▸ **Your goal**
Return every line from the records below that has the word "computer".

▸ **Supplied material**

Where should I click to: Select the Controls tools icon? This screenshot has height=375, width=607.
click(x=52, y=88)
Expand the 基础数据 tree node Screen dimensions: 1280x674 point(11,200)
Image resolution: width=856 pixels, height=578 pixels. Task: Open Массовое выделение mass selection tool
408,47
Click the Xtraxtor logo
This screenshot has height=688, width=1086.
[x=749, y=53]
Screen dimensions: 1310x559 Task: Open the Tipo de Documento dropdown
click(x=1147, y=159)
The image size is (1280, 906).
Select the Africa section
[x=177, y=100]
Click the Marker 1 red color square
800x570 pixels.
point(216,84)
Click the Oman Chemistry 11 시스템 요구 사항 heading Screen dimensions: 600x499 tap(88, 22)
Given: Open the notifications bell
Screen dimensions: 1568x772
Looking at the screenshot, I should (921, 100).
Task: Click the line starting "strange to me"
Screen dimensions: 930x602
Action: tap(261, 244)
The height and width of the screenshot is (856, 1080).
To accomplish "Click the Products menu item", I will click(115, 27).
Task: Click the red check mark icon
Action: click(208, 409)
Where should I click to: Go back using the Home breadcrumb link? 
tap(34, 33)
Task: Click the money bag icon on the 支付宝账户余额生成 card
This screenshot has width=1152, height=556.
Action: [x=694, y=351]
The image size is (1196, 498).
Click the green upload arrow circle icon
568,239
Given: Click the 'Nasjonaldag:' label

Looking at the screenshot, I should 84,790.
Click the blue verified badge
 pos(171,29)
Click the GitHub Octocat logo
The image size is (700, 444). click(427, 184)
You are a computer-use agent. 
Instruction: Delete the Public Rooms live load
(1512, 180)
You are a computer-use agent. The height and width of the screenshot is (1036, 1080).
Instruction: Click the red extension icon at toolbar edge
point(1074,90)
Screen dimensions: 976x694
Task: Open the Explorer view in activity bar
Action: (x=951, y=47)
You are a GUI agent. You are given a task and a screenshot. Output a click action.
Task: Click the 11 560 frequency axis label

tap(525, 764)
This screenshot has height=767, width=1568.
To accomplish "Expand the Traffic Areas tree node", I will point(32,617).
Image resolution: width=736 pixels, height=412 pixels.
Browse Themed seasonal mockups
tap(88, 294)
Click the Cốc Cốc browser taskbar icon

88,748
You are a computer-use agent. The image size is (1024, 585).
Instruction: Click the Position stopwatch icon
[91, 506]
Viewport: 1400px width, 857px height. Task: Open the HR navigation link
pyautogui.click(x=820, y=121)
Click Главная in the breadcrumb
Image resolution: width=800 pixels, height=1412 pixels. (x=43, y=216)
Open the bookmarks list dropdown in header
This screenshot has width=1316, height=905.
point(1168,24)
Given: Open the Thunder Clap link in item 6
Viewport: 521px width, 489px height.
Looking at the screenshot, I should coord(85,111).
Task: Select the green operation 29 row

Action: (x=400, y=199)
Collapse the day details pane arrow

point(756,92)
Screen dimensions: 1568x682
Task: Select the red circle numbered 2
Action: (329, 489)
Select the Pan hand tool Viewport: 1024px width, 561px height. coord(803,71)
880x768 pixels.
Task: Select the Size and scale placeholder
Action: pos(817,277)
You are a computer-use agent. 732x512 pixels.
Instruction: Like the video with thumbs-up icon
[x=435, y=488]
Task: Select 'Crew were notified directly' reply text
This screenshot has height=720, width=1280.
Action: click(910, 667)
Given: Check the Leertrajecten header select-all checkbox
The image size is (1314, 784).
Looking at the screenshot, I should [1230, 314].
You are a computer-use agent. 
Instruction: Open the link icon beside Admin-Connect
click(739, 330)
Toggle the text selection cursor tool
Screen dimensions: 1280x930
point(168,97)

▸ **Problem solution**
You are a computer-use agent. 
You are a computer-use agent. The height and width of the screenshot is (1036, 1080).
You are a computer-use agent. The image size is (1024, 585).
You are a computer-use agent. 732x512 pixels.
You are a computer-use agent. 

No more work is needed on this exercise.